A new book, featuring the photography of Ken Russell, celebrates the rebellious teen girl gangs of 1950s London
In 1950s London, the Teddy Girls ruled the streets. The subculture emerged from the wreckage of a ravaged capital, with teenage girls forming their own fashion-focused gangs in the post-war debris. Also known as the ‘Bombsite Boudiccas’, the Teddy Girls could be found in all corners of the city – from Bethnal Green and Canning Town, to Tottenham and North Kensington.
Like their male counterparts, the Teddy Boys, these young women fused beatnik rebellion with Edwardian opulence. Think ornate bonnets with scuffed denim; silk neckerchiefs with Marlboro Reds; beer bottles with cameo brooches. They were a teenage subculture who – much like London in the years after World War Two – were reimagining their past, while also envisioning a bolder future.
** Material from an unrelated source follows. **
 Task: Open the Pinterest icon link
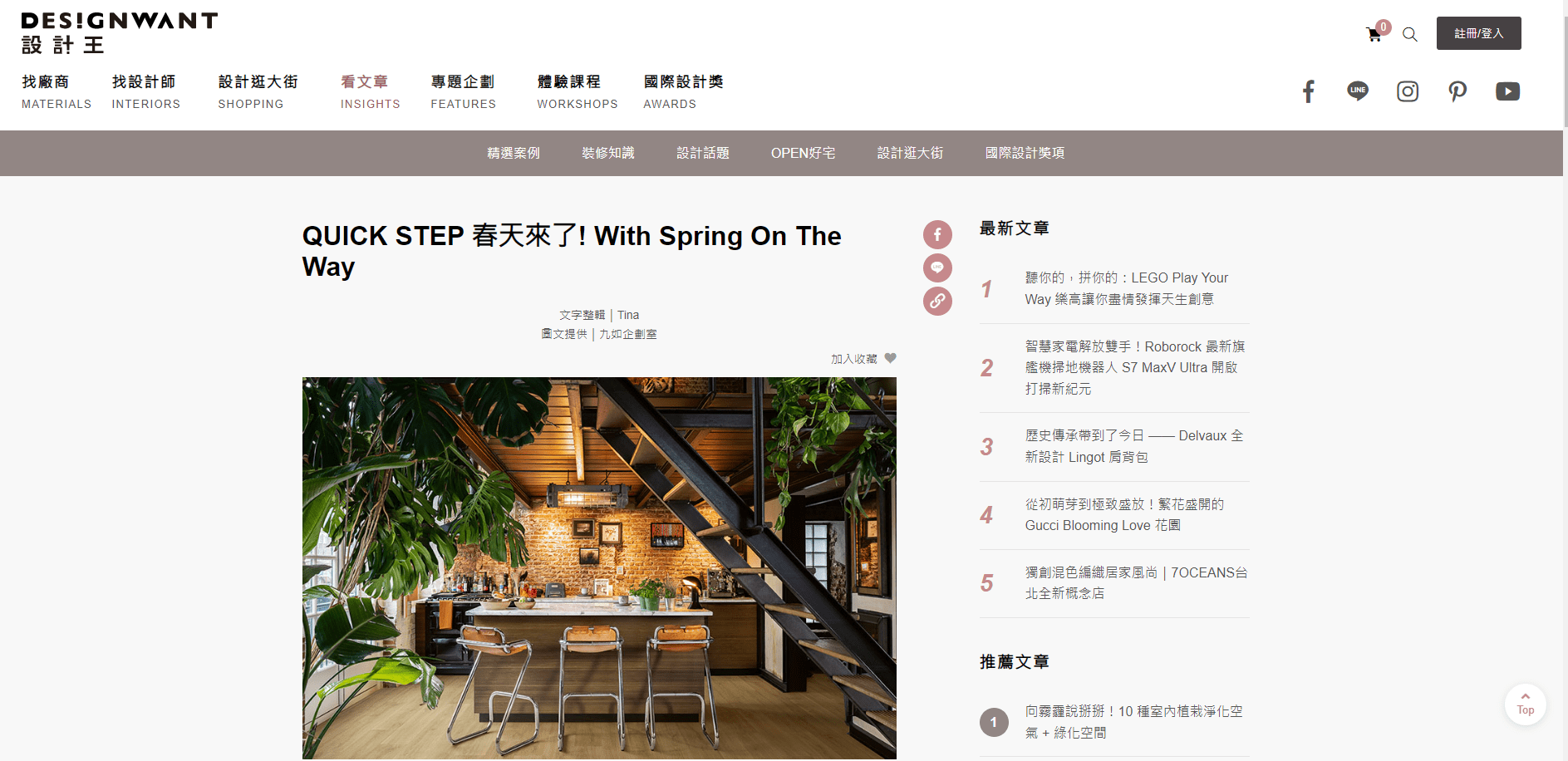[1457, 91]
In January 1955, photographer and filmmaker Ken Russell began documenting the Teddy Girls. The result was a series of striking black and white portraits, taken all over London, that capture the subculture at its peak. And fortunately, for the first time ever, these photos have now been collected and published in Teddy Girls; a new release from Happy Dancer, an imprint set up by Conor Donlon of Donlon Books and designer Roland Brauchli in lockdown.
The publication book comes with an afterword from fashion historian Mairi Mackenzie, who dissects the Teddy Girls’ legacy, as well as their enduring appeal. “I am always drawn to the glamour we find in everyday life, the pleasure that we take in dressing up and going out, and the role that clothing plays in society and culture,” she tells AnOther.
For Mackenzie, the Teddy Girl style remains as compelling today as it did over half a century ago. “They look great,” she says, simply. “I know that’s an obvious and seemingly fatuous thing to say but, even though I am a fashion historian, I have no real interest in quantifying or trying to break down why someone looks good. For me, that kills the joy of their look stone-dead.”
Instead, she believes that much of the magic lies not just in their sartorial choices, but in the attitude that powered them: “I'm going to quote Ken Russell here because he summed up what made the Teddy Girls so great, better than I ever could; ‘ … they were proud. They knew their worth. They just wore what they wore.‘”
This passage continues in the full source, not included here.